O seminário é organizado por Fundação Maurício Grabois, Instituto Histórico Geográfico do RS, Sindicato dos Economistas do RS, Sociedade de Economia do RS, Departamento de Economia e Relações Internacionais da Faculdade de Ciências Econômicas da UFRGS, Diretório Central de Estudantes da UFRGS e Diretório Acadêmico dos Estudantes de Ciências Econômicas da UFRGS. Conta ainda com apoio de duas dezenas de entidades sindicais, estudantis e populares.
Os próximos debates:
21 de setembro – quinta-feira
Mesa: Os 150 anos de O Capital e sua influência no Brasil e no mundo
Palestrantes: economista Eduardo Costa Pinto (UFRJ), economista Pedro Fonseca (UFRGS) e historiador Diorge Konrad (UFSM).
Coordenação: Gabriela Silveira (coord. DCE-UFRGS)

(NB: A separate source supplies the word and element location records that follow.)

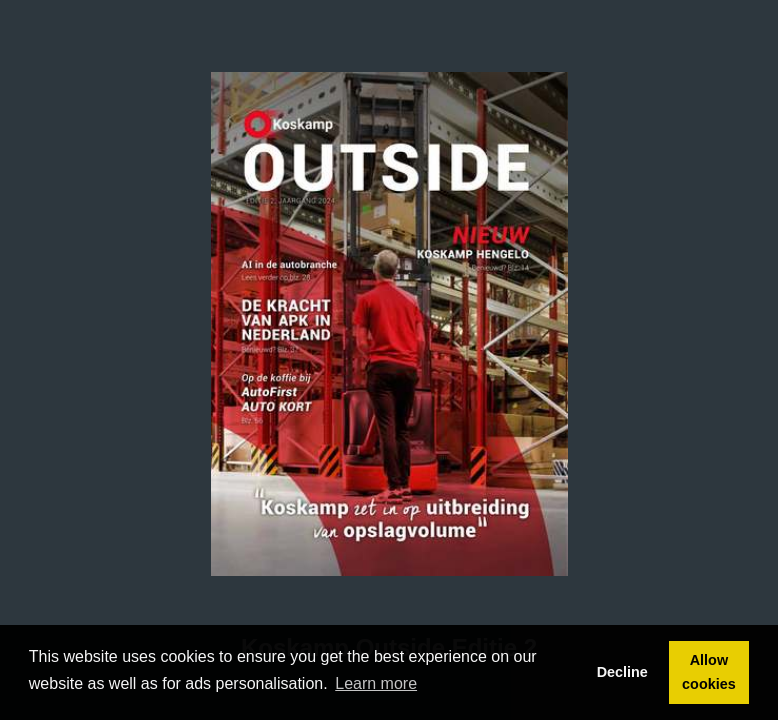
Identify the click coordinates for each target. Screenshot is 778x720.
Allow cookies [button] (709, 672)
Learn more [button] (376, 683)
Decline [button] (622, 672)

25 de setembro – seguinda-feira
Mesa: Estrutura, método e teoria do capital
Palestrantes: economista Luiz G. Belluzzo (UNICAMP), filósofa Madalena Guasco (PUCSP) e economista Gláucia Campregher (UFRGS).
Coordenação: economista Claudio Accurso.
27 de setembro – quarta-feira
Mesa: As crises capitalistas e a atualidade do capital
Palestrantes: economista Leda Maria Paulani (USP), economista Aloísio Barroso (FMG) e economista Marcelo Milan (UFRGS).
Coordenação: economista Mark Kuschick.